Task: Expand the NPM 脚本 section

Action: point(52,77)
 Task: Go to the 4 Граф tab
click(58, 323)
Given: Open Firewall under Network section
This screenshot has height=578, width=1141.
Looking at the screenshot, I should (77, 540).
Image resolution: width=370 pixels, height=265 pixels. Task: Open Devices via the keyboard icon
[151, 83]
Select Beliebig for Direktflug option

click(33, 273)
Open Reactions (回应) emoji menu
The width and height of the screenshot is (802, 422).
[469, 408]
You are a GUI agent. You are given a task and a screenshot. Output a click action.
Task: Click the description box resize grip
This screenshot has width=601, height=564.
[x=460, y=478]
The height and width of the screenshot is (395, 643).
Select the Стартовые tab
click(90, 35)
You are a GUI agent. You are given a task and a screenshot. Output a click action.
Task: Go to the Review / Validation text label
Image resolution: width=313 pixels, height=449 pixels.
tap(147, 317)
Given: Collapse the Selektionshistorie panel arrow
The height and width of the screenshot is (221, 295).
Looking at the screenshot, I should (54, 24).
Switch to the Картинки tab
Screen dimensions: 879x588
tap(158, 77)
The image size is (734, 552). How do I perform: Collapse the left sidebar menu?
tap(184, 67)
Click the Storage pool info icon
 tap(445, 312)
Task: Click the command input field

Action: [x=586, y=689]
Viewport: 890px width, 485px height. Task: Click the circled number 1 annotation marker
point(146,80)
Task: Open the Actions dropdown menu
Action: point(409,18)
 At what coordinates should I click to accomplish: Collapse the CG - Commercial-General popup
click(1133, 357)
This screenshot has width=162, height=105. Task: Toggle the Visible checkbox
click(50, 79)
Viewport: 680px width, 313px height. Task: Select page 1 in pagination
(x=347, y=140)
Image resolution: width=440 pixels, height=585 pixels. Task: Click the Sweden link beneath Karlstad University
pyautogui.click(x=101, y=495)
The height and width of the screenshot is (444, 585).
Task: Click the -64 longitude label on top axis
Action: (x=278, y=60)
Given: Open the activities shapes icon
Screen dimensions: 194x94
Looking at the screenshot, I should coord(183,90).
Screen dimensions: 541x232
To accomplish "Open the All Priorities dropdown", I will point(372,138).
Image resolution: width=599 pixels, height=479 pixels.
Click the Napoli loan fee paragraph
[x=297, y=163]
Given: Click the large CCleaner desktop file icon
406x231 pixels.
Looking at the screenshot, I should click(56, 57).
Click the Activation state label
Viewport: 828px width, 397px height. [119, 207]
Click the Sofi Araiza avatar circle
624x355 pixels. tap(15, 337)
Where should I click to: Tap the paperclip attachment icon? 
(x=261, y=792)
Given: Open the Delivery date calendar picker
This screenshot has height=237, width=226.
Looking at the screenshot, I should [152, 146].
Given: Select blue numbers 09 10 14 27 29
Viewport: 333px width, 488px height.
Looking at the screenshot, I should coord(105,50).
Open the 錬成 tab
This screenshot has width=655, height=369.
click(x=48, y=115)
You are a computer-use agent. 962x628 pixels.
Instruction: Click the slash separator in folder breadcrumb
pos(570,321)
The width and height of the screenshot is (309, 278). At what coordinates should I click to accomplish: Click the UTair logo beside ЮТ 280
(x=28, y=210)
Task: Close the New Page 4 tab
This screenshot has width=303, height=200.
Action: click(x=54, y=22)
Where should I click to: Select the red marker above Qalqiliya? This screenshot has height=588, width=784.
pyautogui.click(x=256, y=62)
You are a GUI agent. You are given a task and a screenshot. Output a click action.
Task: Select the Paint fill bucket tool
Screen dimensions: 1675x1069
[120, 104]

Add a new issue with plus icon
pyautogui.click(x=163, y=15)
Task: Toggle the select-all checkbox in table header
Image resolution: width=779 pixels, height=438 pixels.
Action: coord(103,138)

**TO DO**:
The answer should be the full listing, repeated without any change.

**REPLY**:
Task: Expand the NPM 脚本 section

Action: point(52,77)
 Task: Go to the 4 Граф tab
click(58, 323)
Given: Open Firewall under Network section
This screenshot has height=578, width=1141.
Looking at the screenshot, I should (77, 540).
Image resolution: width=370 pixels, height=265 pixels. Task: Open Devices via the keyboard icon
[151, 83]
Select Beliebig for Direktflug option

click(33, 273)
Open Reactions (回应) emoji menu
The width and height of the screenshot is (802, 422).
[469, 408]
You are a GUI agent. You are given a task and a screenshot. Output a click action.
Task: Click the description box resize grip
This screenshot has width=601, height=564.
[x=460, y=478]
The height and width of the screenshot is (395, 643).
Select the Стартовые tab
click(90, 35)
You are a GUI agent. You are given a task and a screenshot. Output a click action.
Task: Go to the Review / Validation text label
Image resolution: width=313 pixels, height=449 pixels.
tap(147, 317)
Given: Collapse the Selektionshistorie panel arrow
The height and width of the screenshot is (221, 295).
Looking at the screenshot, I should (54, 24).
Switch to the Картинки tab
Screen dimensions: 879x588
tap(158, 77)
The image size is (734, 552). How do I perform: Collapse the left sidebar menu?
tap(184, 67)
Click the Storage pool info icon
 tap(445, 312)
Task: Click the command input field

Action: [x=586, y=689]
Viewport: 890px width, 485px height. Task: Click the circled number 1 annotation marker
point(146,80)
Task: Open the Actions dropdown menu
Action: point(409,18)
 At what coordinates should I click to accomplish: Collapse the CG - Commercial-General popup
click(1133, 357)
This screenshot has width=162, height=105. Task: Toggle the Visible checkbox
click(50, 79)
Viewport: 680px width, 313px height. Task: Select page 1 in pagination
(x=347, y=140)
Image resolution: width=440 pixels, height=585 pixels. Task: Click the Sweden link beneath Karlstad University
pyautogui.click(x=101, y=495)
The height and width of the screenshot is (444, 585).
Task: Click the -64 longitude label on top axis
Action: (x=278, y=60)
Given: Open the activities shapes icon
Screen dimensions: 194x94
Looking at the screenshot, I should coord(183,90).
Screen dimensions: 541x232
To accomplish "Open the All Priorities dropdown", I will point(372,138).
Image resolution: width=599 pixels, height=479 pixels.
Click the Napoli loan fee paragraph
[x=297, y=163]
Given: Click the large CCleaner desktop file icon
406x231 pixels.
Looking at the screenshot, I should click(56, 57).
Click the Activation state label
Viewport: 828px width, 397px height. [119, 207]
Click the Sofi Araiza avatar circle
624x355 pixels. tap(15, 337)
Where should I click to: Tap the paperclip attachment icon? 
(x=261, y=792)
Given: Open the Delivery date calendar picker
This screenshot has height=237, width=226.
Looking at the screenshot, I should [152, 146].
Given: Select blue numbers 09 10 14 27 29
Viewport: 333px width, 488px height.
Looking at the screenshot, I should coord(105,50).
Open the 錬成 tab
This screenshot has width=655, height=369.
click(x=48, y=115)
You are a computer-use agent. 962x628 pixels.
Instruction: Click the slash separator in folder breadcrumb
pos(570,321)
The width and height of the screenshot is (309, 278). At what coordinates should I click to accomplish: Click the UTair logo beside ЮТ 280
(x=28, y=210)
Task: Close the New Page 4 tab
This screenshot has width=303, height=200.
Action: click(x=54, y=22)
Where should I click to: Select the red marker above Qalqiliya? This screenshot has height=588, width=784.
pyautogui.click(x=256, y=62)
You are a GUI agent. You are given a task and a screenshot. Output a click action.
Task: Select the Paint fill bucket tool
Screen dimensions: 1675x1069
[120, 104]

Add a new issue with plus icon
pyautogui.click(x=163, y=15)
Task: Toggle the select-all checkbox in table header
Image resolution: width=779 pixels, height=438 pixels.
Action: coord(103,138)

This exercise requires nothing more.